浦和レッズ2017シーズン総括4『急失速の時期』

大宮戦から見えた変調

 Jリーグ第4節のヴィッセル神戸戦のハーフタイムでミハイロ・ペトロヴィッチ監督の叱咤を受けたチームは3-1で試合を制し、続く第5節のベガルタ仙台戦では7-0の大勝を果たした。仙台戦のスコアは今季の最大得点差で、興梠慎三のハットトリックに加えて李忠成、武藤雄樹の『KLM』揃い踏み。そして柏木陽介、オウンゴールと、相手をまったく寄せ付けない圧巻のゲーム内容だった。スタメンでピッチに立ったのはGK西川周作、リベロ・遠藤航、ストッパー・槙野智章&森脇良太、ダブルボランチ・阿部勇樹&柏木、右サイドアタッカー・関根貴大、左サイドアタッカー・宇賀神友弥、ダブルシャドー・武藤&李、1トップ・興梠。ラファエル・シルバは負傷欠場していて、個人的には今試合の先発メンバーが序盤戦のベストと言える陣容で、攻守両面のチームバランスが最適に保たれていたように思う。

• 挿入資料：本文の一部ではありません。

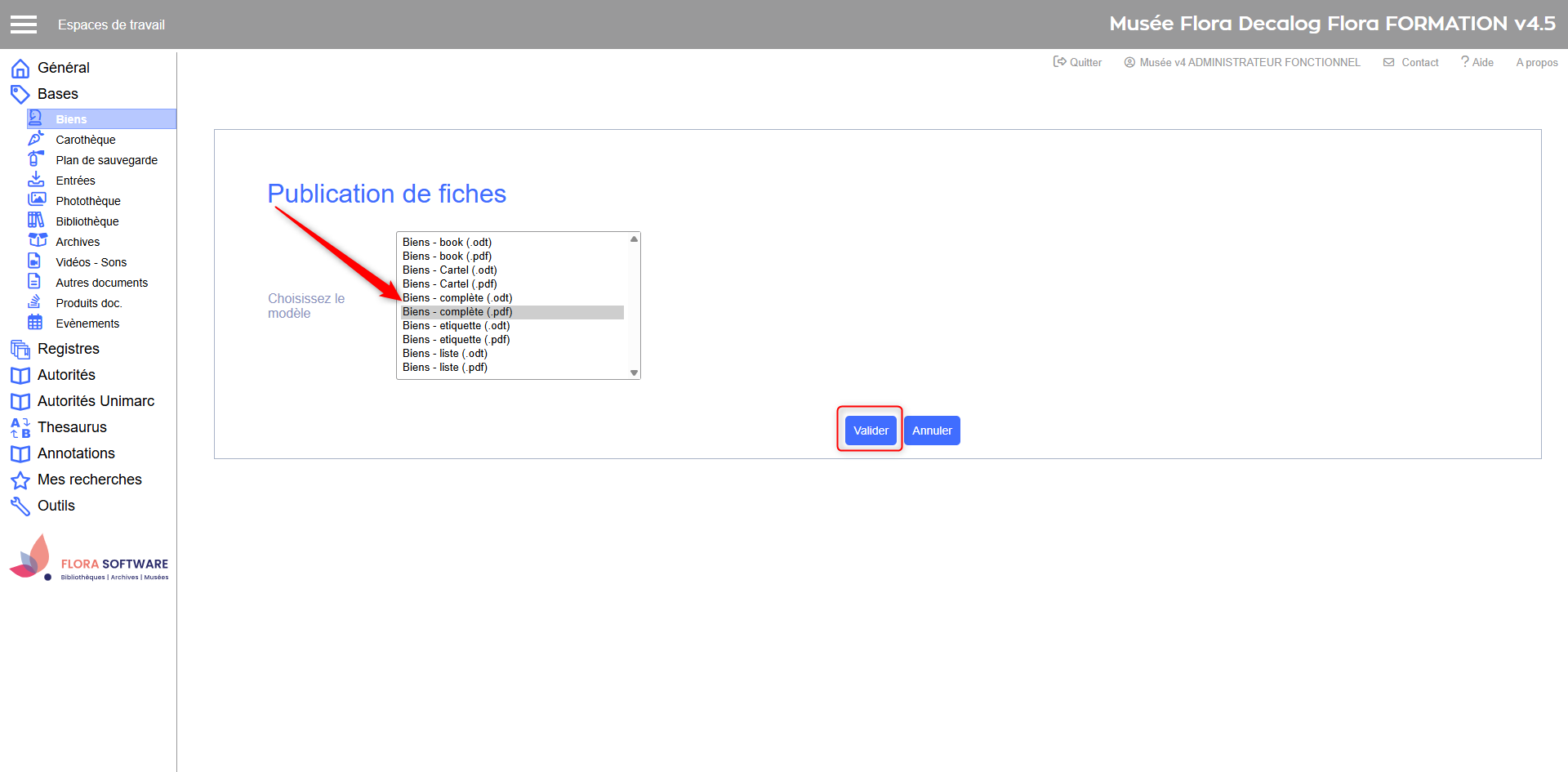Image resolution: width=1568 pixels, height=772 pixels.
Task: Select 'Biens - Cartel (.pdf)' model
Action: [449, 284]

 一方、AFCアジア・チャンピオンズリーグではJリーグほどに対戦相手が浦和対策を施さないため、ラファエルのような個人スキルの高い選手が活躍する機会が増えた。仙台戦の翌戦となったグループステージ第4節、ホームでの上海上港(中国)とのリターンマッチではラファエルの決勝ゴールで勝利し、続く第5節のウェスタン・シドニー・ワンダラーズ戦を6-1(浦和の得点者はラファエル②、関根、ズラタン、李、興梠)で制して決勝トーナメント進出を決めたチームは、この時点で今季のピークを迎えた。ペトロヴィッチ監督が標榜したアグレッシブなスタイルがようやく浸透し、守備の懸念を圧倒的な攻撃で押し切る覚悟も芽生えたように見えた。しかし、それは表面的な事象に過ぎず、チームは徐々に困難な状況へと追い込まれていく。